The list below discusses parameters of current clinical trials offered through UW Health's movement disorders program.
Sillay Lab Institutional Review Board Approved Research
Study contact (for all): Call (608) 262-6223.
- Impulse Control Disorders in Parkinson's Disease Patients Treated with Deep Brain Stimulation
Parkinson's disease is a debilitating neurological disease. A common treatment for Parkinson's disease, dopamine replacement therapy, is known to cause impulse control disorders such as pathological gambling, hypersexuality and excessive shopping in a small proportion of patients. Currently research suggests that deep brain stimulation (DBS), another treatment for Parkinson's disease, may alter impulse control disorders in Parkinson's disease patients. In this study, Parkinson's disease patients who have undergone DBS will be tested with and without their brain stimulator delivering active stimulation to determine the effects of DBS impulse control disorders.
- Effects of Deep Brain Stimulation on Decision-Making for Eye Movements in Patients with Parkinson's Disease
Parkinson's disease is traditionally considered a disorder of movement; however, certain patients also often experience cognitive symptoms. It has been suggested that DBS may alter performance on cognitive testing. This work seeks to extend recent investigations in humans and non-human primates, to humans with Parkinson’s disease being treated with deep-brain stimulation.

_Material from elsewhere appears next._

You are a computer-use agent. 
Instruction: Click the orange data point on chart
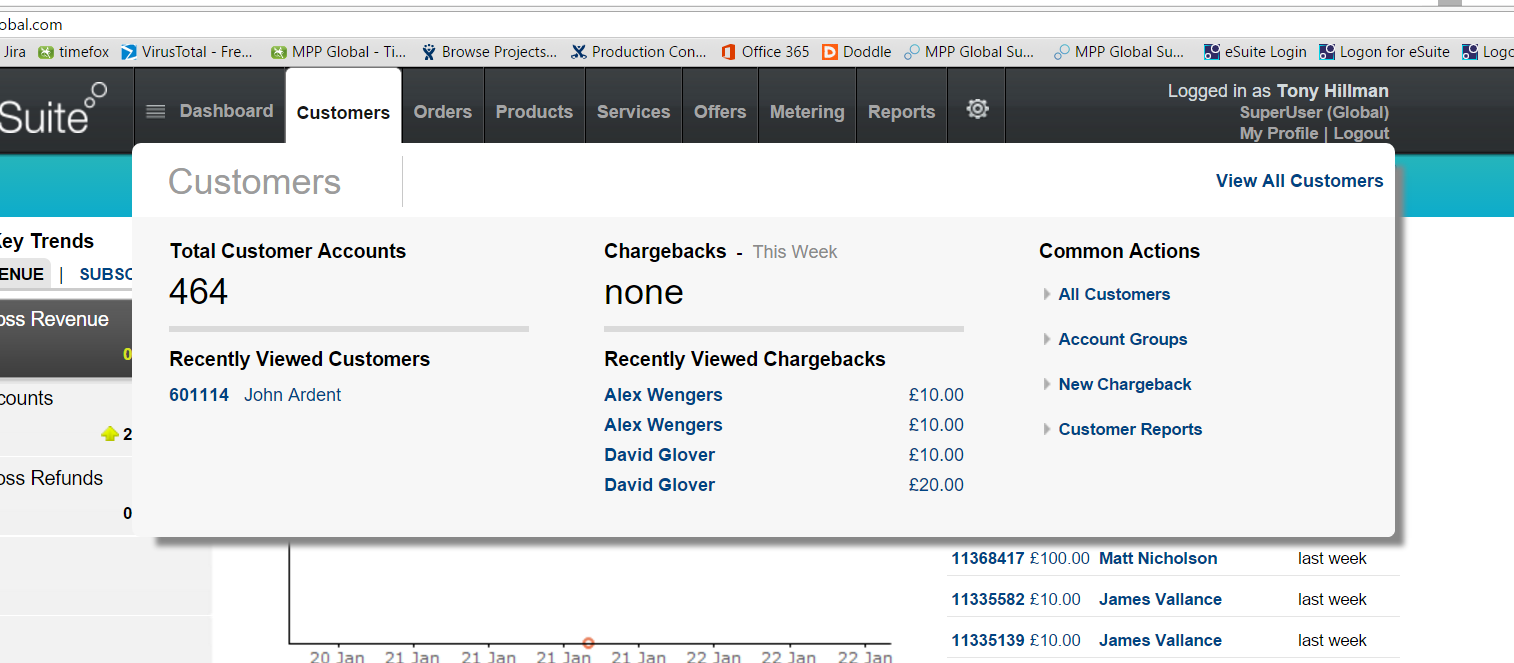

- Deep Brain Stimulation Device Battery Life Assessment: Medtronic Soletra and Kinetra
This investigation is a nine-year retroactive chart review of all deep-brain stimulation cases performed at the University of Wisconsin Hospital and Clinics. We hope to uncover trends in stimulation parameters, impulse generator battery characteristics and electrode variations in order to provide insight into the intricacies of deep-brain stimulation technology. This research may provide clinicians with novel guidance and methodology for deep-brain stimulation therapy.